Single-Family Homes and The Rental Market: Homeowners Versus Investors
Homeownership rate has toggled between 62.9% and 69.2% from 1965 to April 30, 2024 where it sits at 65.6%.
As of 2022, 39.28% of homeowners own their homes outright and do not carry a mortgage, which is a 6.5% increase since 2010. Again, nearly 40% of homeowners own their homes outright and are mortgage-free! 38% of all homeowners are baby boomers so many have probably lived in their homes for a long time and paid off their mortgage, and some “homeowners” are investors who often don’t carry a mortgage. Nonetheless, it’s an impressive percentage.
For those who don’t own their homes outright, the largest mortgage originators by number of loans as of 2023 are United Wholesale Mortgage, Rocket Mortgage, Bank of America, Fairway Independent, CrossCountry, U.S. Bank, Navy Federal, Citizens Bank, PNC Bank, and LoanDepot.
Who are the top shareholders of the top three largest mortgage lenders in the U.S.?
The top shareholders of United Wholesale Mortgage (UWM Holdings Corp) are Vanguard, Fidelity, Platinum Equity Advisors, BlackRock, and Northern Trust Corp.
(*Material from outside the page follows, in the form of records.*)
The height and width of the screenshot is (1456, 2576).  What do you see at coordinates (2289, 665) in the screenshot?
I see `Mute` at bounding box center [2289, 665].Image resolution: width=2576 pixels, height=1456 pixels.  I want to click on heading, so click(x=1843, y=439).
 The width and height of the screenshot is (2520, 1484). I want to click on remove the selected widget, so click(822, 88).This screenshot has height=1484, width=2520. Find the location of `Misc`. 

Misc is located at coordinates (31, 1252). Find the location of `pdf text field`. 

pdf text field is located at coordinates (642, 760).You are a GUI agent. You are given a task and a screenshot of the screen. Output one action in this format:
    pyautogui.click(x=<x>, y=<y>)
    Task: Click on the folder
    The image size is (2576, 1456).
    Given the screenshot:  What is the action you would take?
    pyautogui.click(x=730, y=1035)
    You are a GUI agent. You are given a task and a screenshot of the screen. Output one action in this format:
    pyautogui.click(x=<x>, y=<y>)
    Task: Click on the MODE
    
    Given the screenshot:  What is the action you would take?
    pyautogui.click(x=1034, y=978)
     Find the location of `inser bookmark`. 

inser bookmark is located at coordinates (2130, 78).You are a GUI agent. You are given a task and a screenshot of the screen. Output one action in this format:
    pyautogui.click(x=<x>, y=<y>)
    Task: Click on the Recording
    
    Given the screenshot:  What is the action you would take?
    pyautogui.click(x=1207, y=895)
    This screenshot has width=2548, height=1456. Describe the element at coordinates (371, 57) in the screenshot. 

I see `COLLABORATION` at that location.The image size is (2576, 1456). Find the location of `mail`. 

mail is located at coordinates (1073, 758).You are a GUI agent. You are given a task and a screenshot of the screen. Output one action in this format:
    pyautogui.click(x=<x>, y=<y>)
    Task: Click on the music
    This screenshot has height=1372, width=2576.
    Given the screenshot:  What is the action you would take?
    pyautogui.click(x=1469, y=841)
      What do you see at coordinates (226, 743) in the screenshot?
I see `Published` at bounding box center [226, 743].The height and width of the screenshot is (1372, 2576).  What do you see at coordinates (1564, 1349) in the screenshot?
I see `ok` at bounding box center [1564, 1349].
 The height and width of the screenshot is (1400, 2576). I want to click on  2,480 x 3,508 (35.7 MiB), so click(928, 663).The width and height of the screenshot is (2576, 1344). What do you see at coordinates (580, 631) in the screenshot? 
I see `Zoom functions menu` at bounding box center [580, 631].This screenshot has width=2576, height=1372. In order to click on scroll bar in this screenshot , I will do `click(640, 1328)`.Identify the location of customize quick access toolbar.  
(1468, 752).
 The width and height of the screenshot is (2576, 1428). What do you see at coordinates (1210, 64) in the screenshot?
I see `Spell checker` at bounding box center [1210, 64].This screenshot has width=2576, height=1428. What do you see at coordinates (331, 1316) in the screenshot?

The top shareholders of Rocket Mortgage (Rocket Companies, Inc.) are Vanguard, Fidelity, Boston Partners, JP Morgan Chase & Co, and BlackRock.
The top shareholders of Bank of America are Berkshire Hathaway, Vanguard, BlackRock, State Street Corp, and Fidelity.
New housing builds have been on a steady increase since 2010, with a slight dip in 2022-2023. On average, there are close to 1.5 million house starts annually, with roughly 65% accounting for single-family homes.
In 2023, North Carolina had the largest number of privately owned housing permits per 1,000 residents, while Idaho, Florida, Arizona, South Dakota, and Texas saw good activity as well.
According to a May, 2024 release by the U.S. Census Bureau, Population Division on annual estimates of housing units for the United States, Regions, States, and the District of Columbia, there were 145.4 million housing units in the U.S., which was updated to 146.6 million in Q2 2024.